Personal information
- Born: December 4, 1997 (age 27) Ljubljana, Slovenia
- Listed height: 2.08 m (6 ft 10 in)
- Listed weight: 103.5 kg (228 lb)

Career information
- High school: Don Bosco Prep (Ramsey, New Jersey)
- College: Boston College (2017–2021)
- NBA draft: 2021: undrafted
- Playing career: 2014–present

Career history
- 2012–2013: Union Olimpija
- 2013–2015: Helios Suns
- 2015–2016: Jolly Jadranska Banka
- 2021–2022: Nutrispoint Ilirija
- 2022–present: KK Rogaška

= Luka Kraljević =

Slovenian basketball player

Luka Kraljević (born December 4, 1997) is a Slovenian basketball player for KK Rogaška of the Slovenian League.
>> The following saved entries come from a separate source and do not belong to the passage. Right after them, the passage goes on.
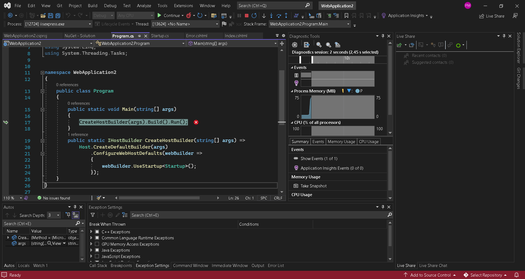Click Zoom In icon in Diagnostic Tools

coord(319,45)
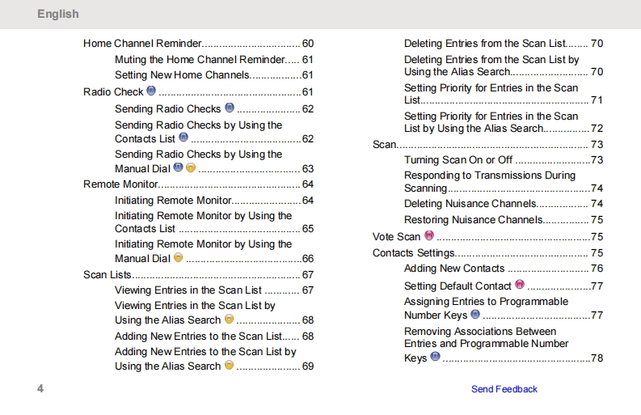The image size is (641, 415).
Task: Jump to Adding New Contacts entry
Action: click(x=453, y=269)
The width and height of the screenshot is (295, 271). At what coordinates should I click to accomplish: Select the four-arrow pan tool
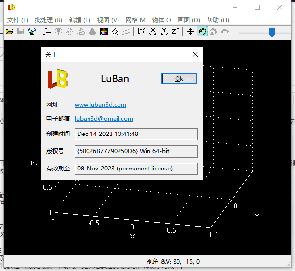191,32
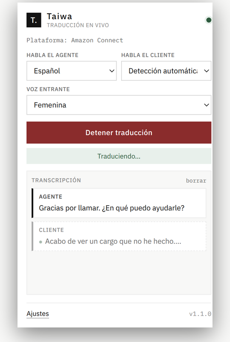Open the Habla el agente Español dropdown
The width and height of the screenshot is (230, 342).
(x=71, y=71)
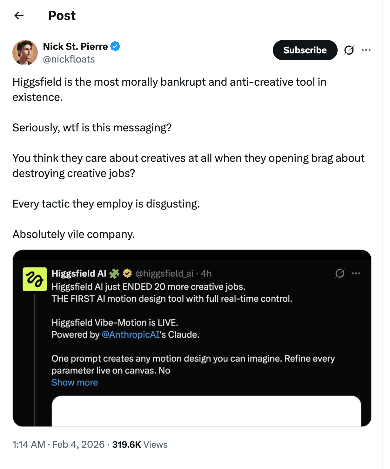Expand quoted post with Show more
Viewport: 390px width, 469px height.
75,382
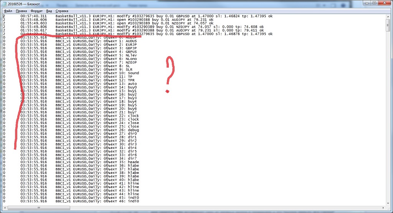
Task: Click the horizontal scrollbar left arrow
Action: tap(5, 208)
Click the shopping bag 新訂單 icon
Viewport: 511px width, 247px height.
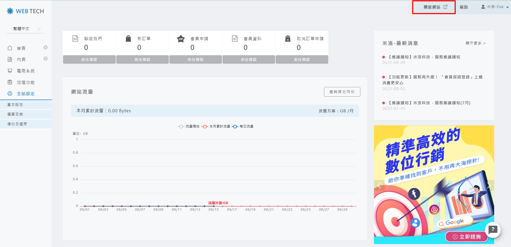128,39
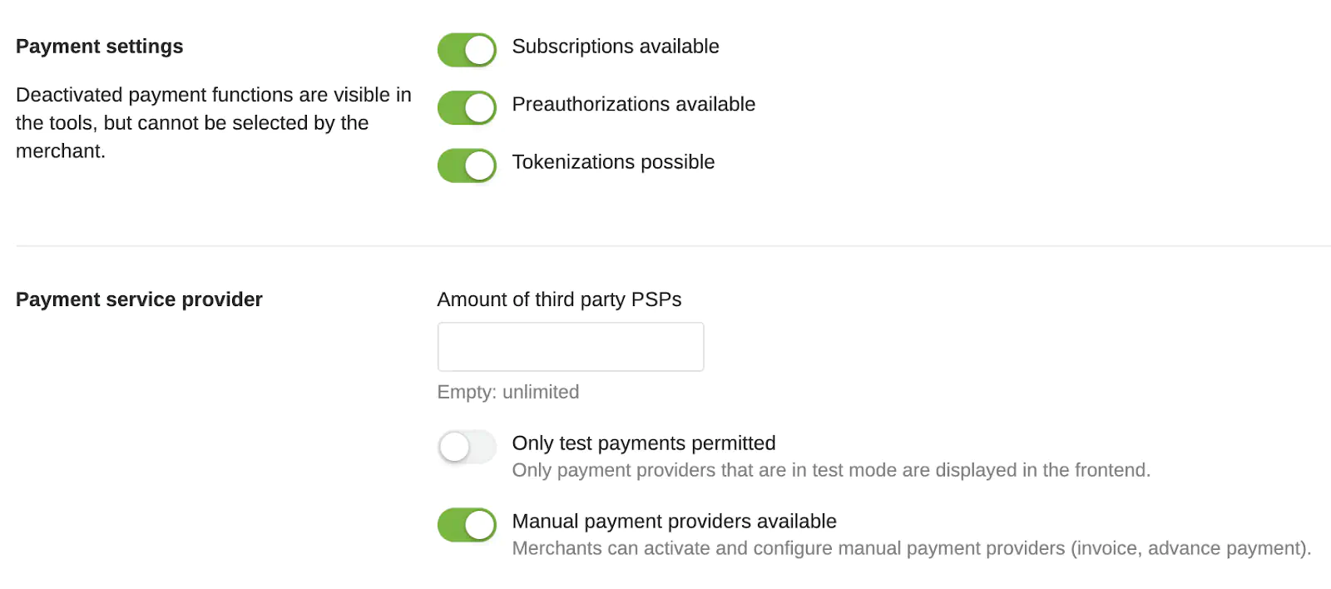The image size is (1331, 589).
Task: Click the 'Only test payments permitted' label
Action: (x=643, y=443)
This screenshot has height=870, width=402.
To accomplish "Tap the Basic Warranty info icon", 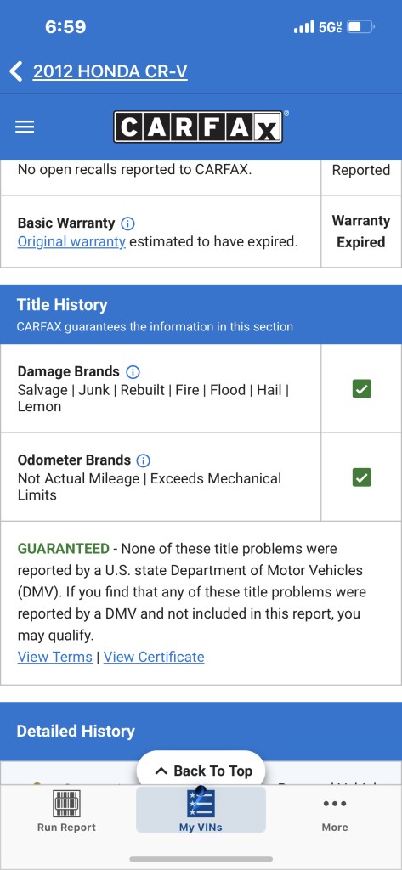I will pyautogui.click(x=127, y=223).
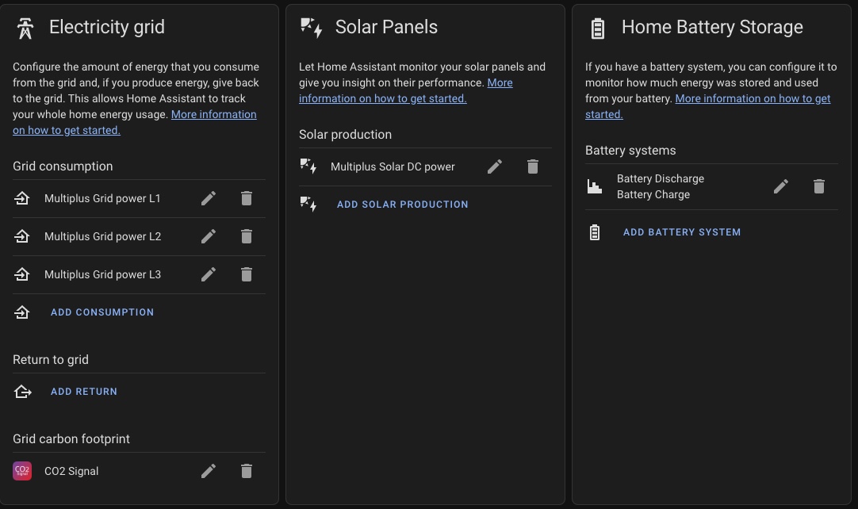
Task: Click the solar panel icon in Solar Panels header
Action: 311,26
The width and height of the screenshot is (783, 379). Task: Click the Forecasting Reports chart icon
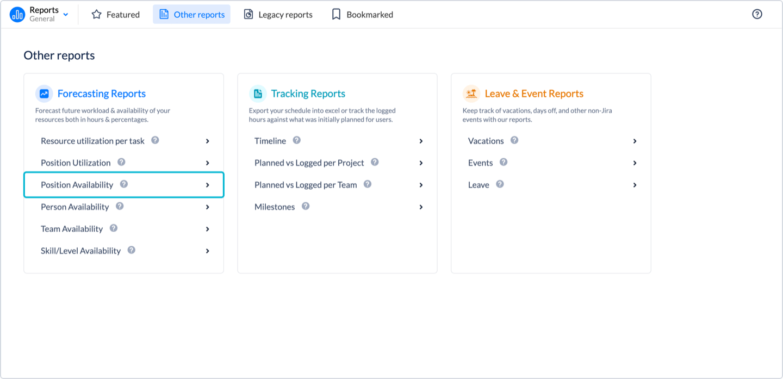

He previously competed for KK Jolly Jadranska Banka of the Croatian League. Standing at , he plays the power forward and center positions. He played college basketball for the Boston College Eagles.

==Career statistics==

===College===

| Year | Team | GP | GS | MPG | FG% | 3P% | FT% | RPG | APG | SPG | BPG | PPG |
|---|---|---|---|---|---|---|---|---|---|---|---|---|
| 2017–18 | Boston College | 31 | 1 | 9.4 | .357 | .231 | .500 | 1.5 | .5 | .2 | .5 | 1.5 |
| 2018–19 | Boston College | 22 | 1 | 6.0 | .385 | .000 | .571 | 1.2 | .4 | .2 | .2 | 1.1 |
| 2019–20 | Boston College | 22 | 1 | 6.4 | .533 | .500 | .500 | .9 | .3 | .0 | .1 | .9 |
| 2020–21 | Boston College | 3 | 0 | 4.0 | .250 | .333 | – | .3 | .3 | .0 | .3 | 1.0 |
| Career |  | 78 | 3 | 7.4 | .391 | .250 | .514 | 1.2 | .4 | .2 | .3 | 1.2 |

==Personal life==
His father is a former professional basketball player Marijan Kraljević.